Apache Zeppelin on Ubuntu 24.04 on Azure User Guide
Overview
Apache Zeppelin is the open-source, web-based notebook that brings interactive data analytics and collaborative documents to your browser. It runs paragraphs of code against pluggable interpreters and renders the results as tables and charts inline, so data engineers and analysts can explore data, build visualisations and share reproducible notebooks. The cloudimg image installs Apache Zeppelin 0.12.1 on OpenJDK 11 at /opt/zeppelin, runs it as a dedicated zeppelin system user, fronts the notebook UI with an nginx reverse proxy on TCP 80, enables Apache Shiro authentication, keeps notebooks and configuration on a dedicated Azure data disk, and generates a unique admin password on the first boot of every VM. Backed by 24/7 cloudimg support.
What is included:
- Apache Zeppelin 0.12.1 notebook server on OpenJDK 11 at
/opt/zeppelin - nginx reverse proxy on
:80in front of the notebook UI (bound to loopback:8080) - Apache Shiro authentication enabled, anonymous access disabled
- Bundled Spark, JDBC, Python, shell, markdown and many more interpreters
- A dedicated Azure data disk at
/var/lib/zeppelinholding notebooks and configuration, separate from the OS disk and re-provisioned with every VM - Per-VM admin password (
ZEPPELIN_ADMIN_PASSWORD) generated at first boot, in a root-only file zeppelin.service+nginx.serviceas systemd units, enabled and active- 24/7 cloudimg support
Prerequisites
An active Azure subscription, an SSH key pair, and a VNet + subnet in the target region.

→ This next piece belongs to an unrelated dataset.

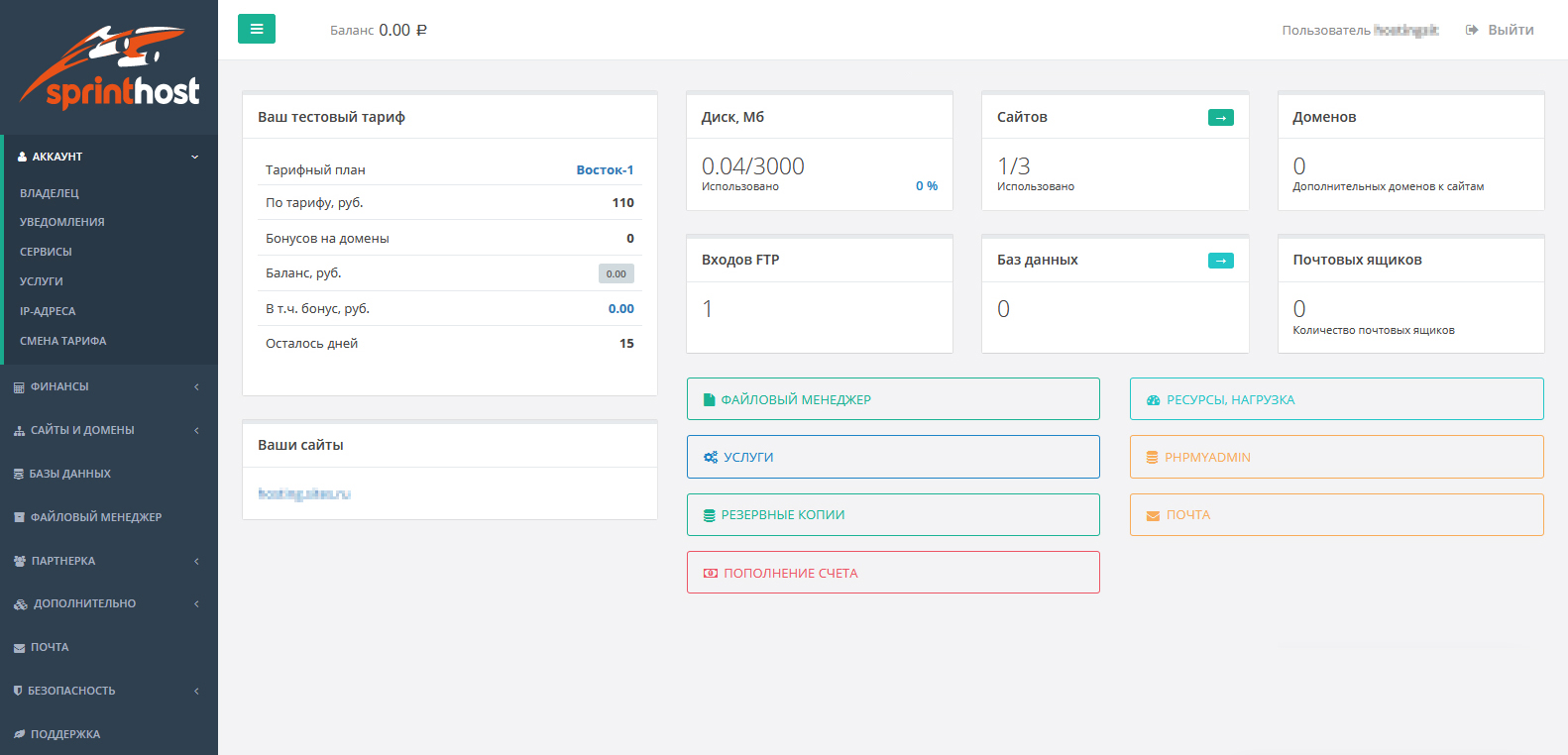This screenshot has height=755, width=1568.
Task: Open Файловый менеджер green button
Action: [892, 399]
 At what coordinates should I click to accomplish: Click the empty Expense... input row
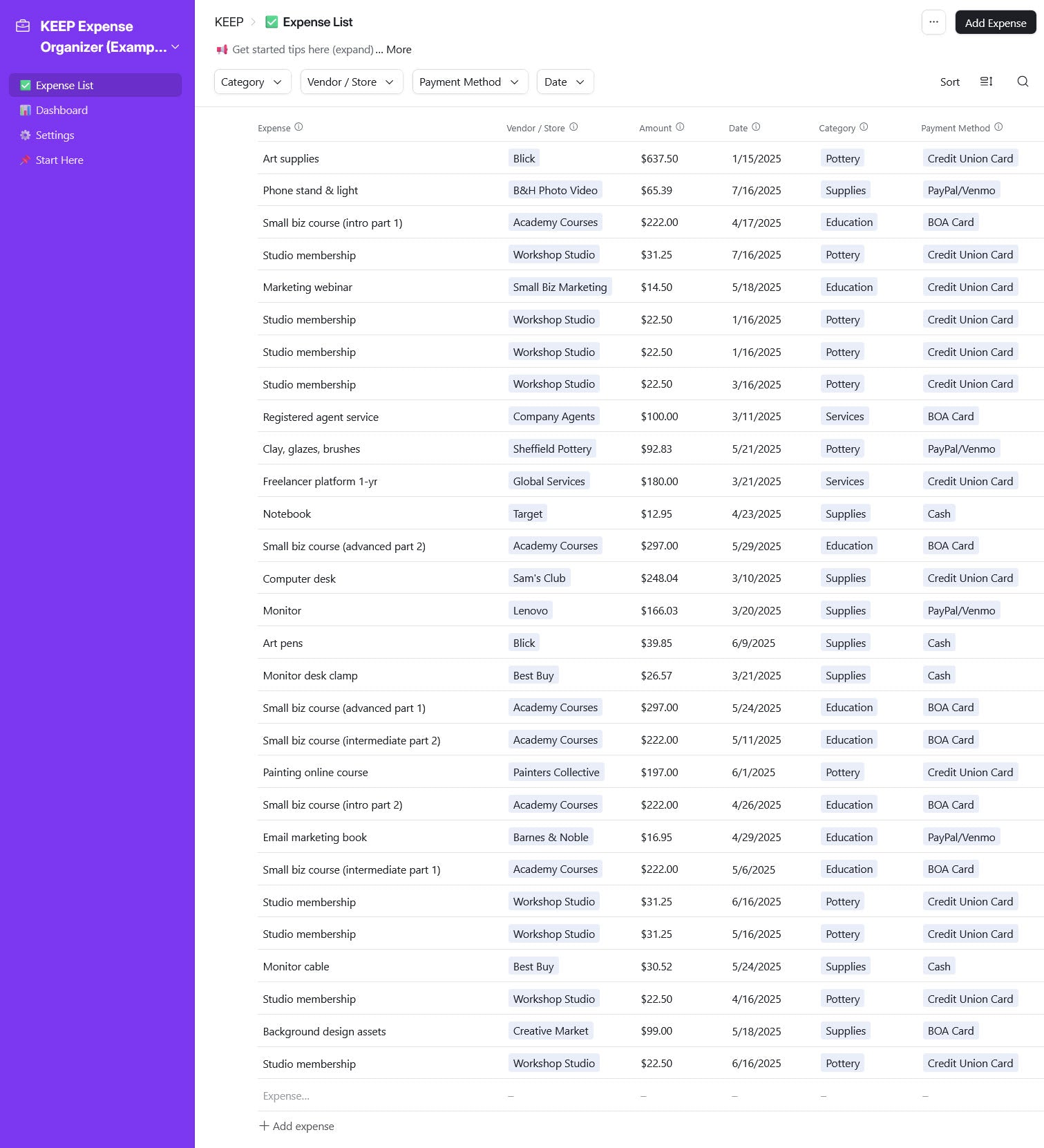click(286, 1096)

Standard_B4ms (4 vCPU / 16 GiB RAM) is a good starting point because the bundled Spark interpreter wants memory; scale up for larger datasets. NSG inbound: allow 22/tcp from your management network and 80/tcp for the notebook UI (front with TLS for public exposure, see Enabling HTTPS).
Step 1 - Deploy from the Azure Marketplace
Sign in to the Azure Portal, choose Create a resource, search the Marketplace for Apache Zeppelin by cloudimg, and select Create. On Basics pick your subscription, resource group, region and size; under Administrator account choose SSH public key and paste your key; under Inbound port rules allow SSH (22) and HTTP (80). Review the dedicated data disk on the Disks tab, then Review + create then Create.
Step 2 - Deploy from the Azure CLI
az vm create \
--resource-group <your-rg> \
--name zeppelin \
--image <marketplace-image-urn> \
--size Standard_B4ms \
--admin-username azureuser \
--ssh-key-values ~/.ssh/id_ed25519.pub \
--vnet-name <your-vnet> --subnet <your-subnet> \
--public-ip-sku Standard
az vm open-port --resource-group <your-rg> --name zeppelin --port 80 --priority 1010
Step 3 - Connect to your VM
ssh azureuser@<vm-public-ip>
Step 4 - Confirm the services are running
systemctl is-active zeppelin.service nginx.service
Both services report active. The notebook server runs on a JVM and can take up to a minute to finish warming up on first boot.

Step 5 - Retrieve your admin password
The admin password is generated uniquely on the first boot of your VM and written to a root-only file:
sudo cat /root/zeppelin-credentials.txt
The ZEPPELIN_ADMIN_PASSWORD value is the password; sign in to the notebook UI as admin with it.

Step 6 - Confirm the Zeppelin version
The notebook server exposes an unauthenticated version endpoint. Confirm it reports 0.12.1:
curl -s http://127.0.0.1/api/version
The response is JSON with "status":"OK" and the running version in body.version.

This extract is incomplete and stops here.